### TEXTE DE LECTURE
· · · · · · ·
Bénévoles pour les malades en fin de vie
Jalmalv, une association pour le respect de la personne malade en fin de vie. Composée de bénévoles, en majorité des femmes, elle intervient dans les hôpitaux, et spécialements les unités de soins palliatifs, avec le seul désir de mieux considérer l'humain jusqu'au bout de la vie.
D'un côté, Thierry, 55 ans, fumeur depuis l'adolescence qui lutte contre un cancer de la gorge , Yasmina atteinte du vih pour laquelle la trithérapie n'a rien pu faire , Georgette, 95 ans, seule au monde dans sa maison de retraite , Clémence, 29 ans, en attente d'une greffe de foie au service d'hépatologie de Beaujon , Kevin, 12 ans, confronté à une leucémie à l'IGR.... De l'autre côté, Véronique, une jeune femme de 36 ans dans la vie active , Marie Christine, mère de quatre garçons , Alix, mère au foyer qui élève son enfant , Jean Paul, un jeune retraité. Apparemment, il n'y a rien de commun entre toutes ces personnes issues d'horizons très différents , si ce n'est un petit fil qui les réunit, le fil de la Vie. Graves malades, personnes très âgées, actifs ou retraités bénévoles réunis pour des rendez-vous hebdomadaires où, pendant trois heures, l'un est seulement à l'écoute de l'autre pour l'aider à mieux affronter le passage vers le grand vide proche pour certains, l'au-delà, l'infini ou le paradis, le nirvana pour d'autres.
Une association à forte majorité féminine
Comment les uns et les autres se sont ils rencontrés ? Simplement par le biais de l'association Jalmalv, Jusqu'à La Mort, Accompagner La Vie. Cette association regroupe des bénévoles ( 80 % de femmes environ pour 20 % d'hommes) qui acceptent, après une formation spécifique, de donner une demi-journée par semaine pour accompagner des personnes en fin de vie. On est loin souligne Marie-Odile de Vaugrigneuse, vice présidente de la Fédération Jalmalv, de l'image « œ,uvre de charité - dame patronnesse - bourgeoise bon chic bon genre » des années 70. Les bénévoles sont de plus en plus jeunes et encore dans la vie active. Ce qui prouve bien que les mentalités changent, que le tabou de la mort s'estompe, que tout un chacun se sent concerné.
· · · · · · ·
### EXTRAITS DU MATÉRIEL

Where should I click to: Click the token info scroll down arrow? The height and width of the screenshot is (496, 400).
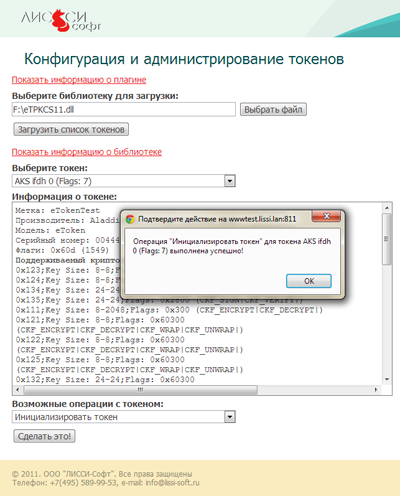coord(387,379)
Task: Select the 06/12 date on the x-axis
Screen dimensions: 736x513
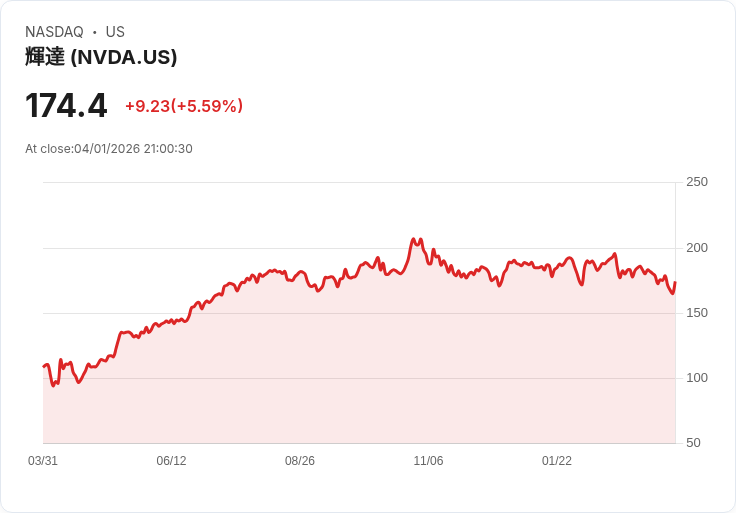Action: coord(171,461)
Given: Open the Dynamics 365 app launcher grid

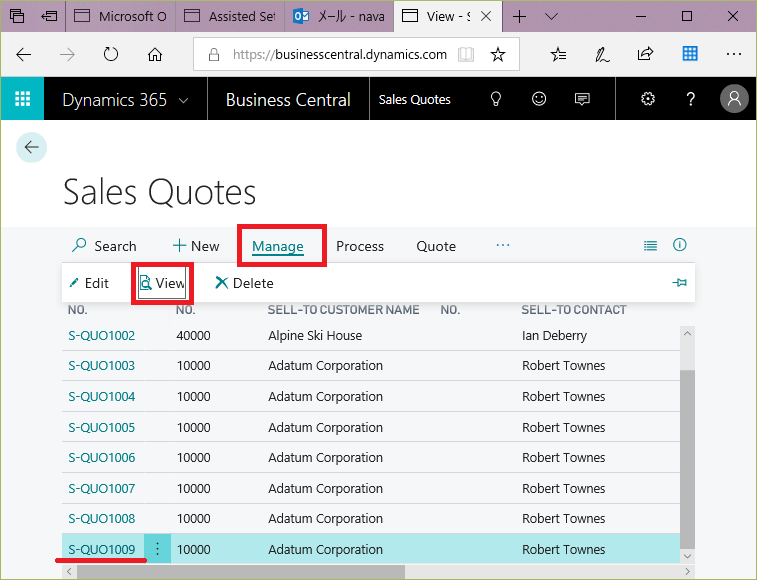Looking at the screenshot, I should 22,99.
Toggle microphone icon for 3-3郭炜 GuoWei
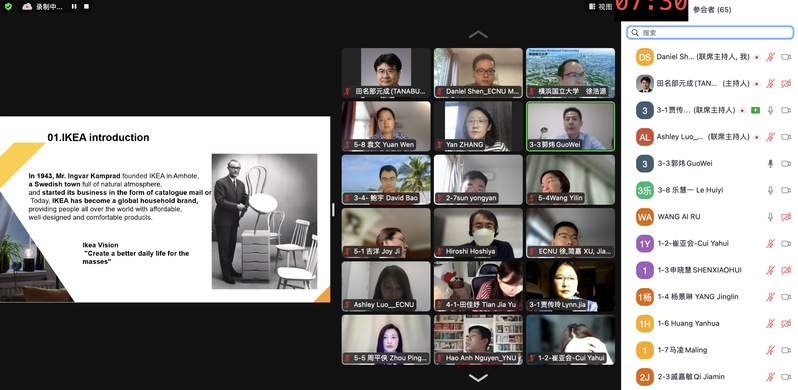 [x=771, y=163]
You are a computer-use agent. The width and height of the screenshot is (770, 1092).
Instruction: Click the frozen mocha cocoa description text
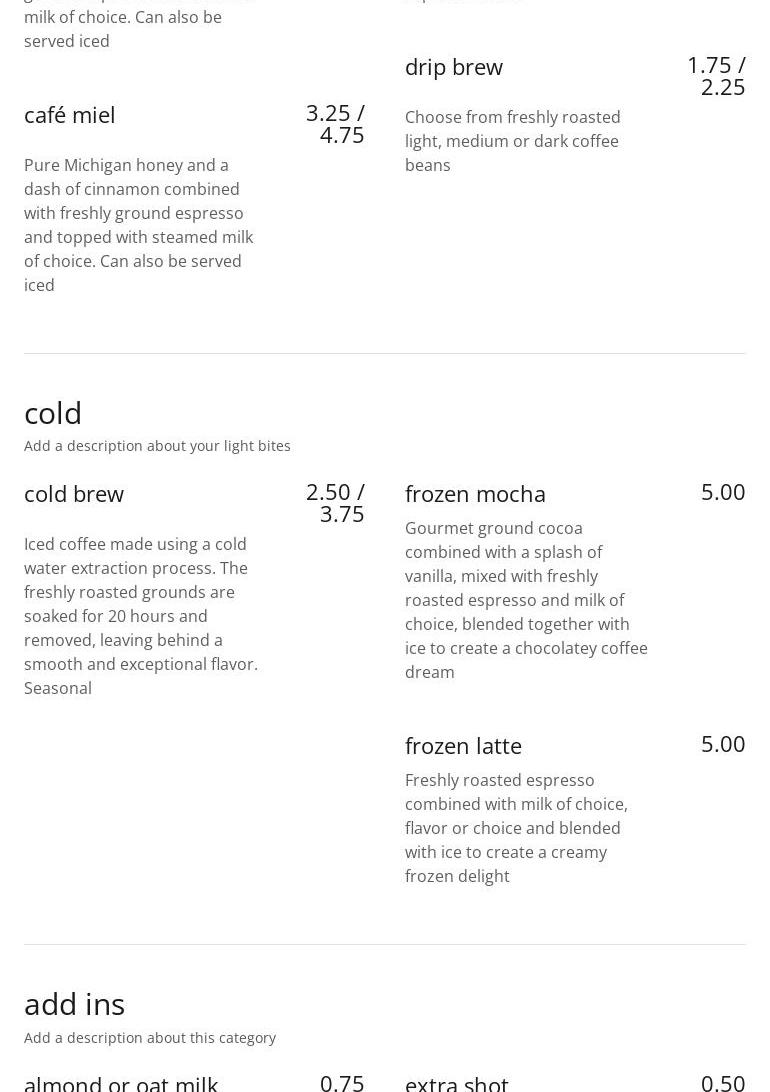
· · · · · · ·
### CONSIGNE
Quelle suite donneriez-vous au texte sur les bénévoles de l'association Jalmalv, à partir de sa dernière phrase ?

### CORRIGÉ
Le respect de l'être humain jusqu'à son dernier souffle de vie
Mais quel est l'objectif de l'association ? Il s'agit avant toute chose d'aller vers la personne en fin de vie , de l'accompagner par une écoute vers ce passage à la mort, en liaison et en accord avec le personnel soignant qui voit là et espère une meilleure acceptation de la souffrance. Rien n'est imposé, tout est proposé, le malade peut refuser à tout moment une rencontre , mais à sa demande, selon le souhait du personnel soignant qui a parlé au malade de la possibilité d'un accompagnement , les bénévoles sont dans une seule et simple présence active auprès du malade, une compassion attentive à l'autre. De manière apolitique, non confessionnelle, totalement laïque, le bénévole écoute et laisse le malade parler. L'un raconte sa vie d'enfant, l'autre son amour pour ses enfants, le troisième son amertume d'avoir été abandonné par sa femme, le quatrième sa peur viscérale de souffrir plus encore, etc... De son côté, le bénévole écoute sans prendre position, c'est une éponge qui prend sur lui les paroles de l'autre prononcées à un moment donné. Il n'a pas à imposer un point de vue familial, religieux, politique ou médical , autour du malade, d'autres personnes sont là, médecins, prêtres de l'aumônerie, personnel administratif, membres de la famille, pour apporter des solutions aux problèmes de la vie. Le bénévole agit en toute confidentialité , aucune des paroles entendues ne sera retransmise, ce qui pousse le malade à être dans un état de total liberté d'expression.
Simplicité et humilité
Récemment, dans l'unité de pédiatrie de l'IGR, a été créé un groupe de parole pour les enfants malades eux-mêmes ou ayant un ami, un parent gravement malade. Jalmalv a l'intention d'ouvrir ainsi un lieu qui accueillerait n'importe quel enfant confronté à la souffrance de son proche. Cela peut être votre enfant quand son meilleur ami est hospitalisé, votre nièce qui au quotidien vit l'enfer d'un père trachéotomisé, votre cousin dont le père est emporté par un cancer de la peau. Chaque nouvelle initiative est un pas de plus, une avancée supplémentaire vers une meilleure humanité.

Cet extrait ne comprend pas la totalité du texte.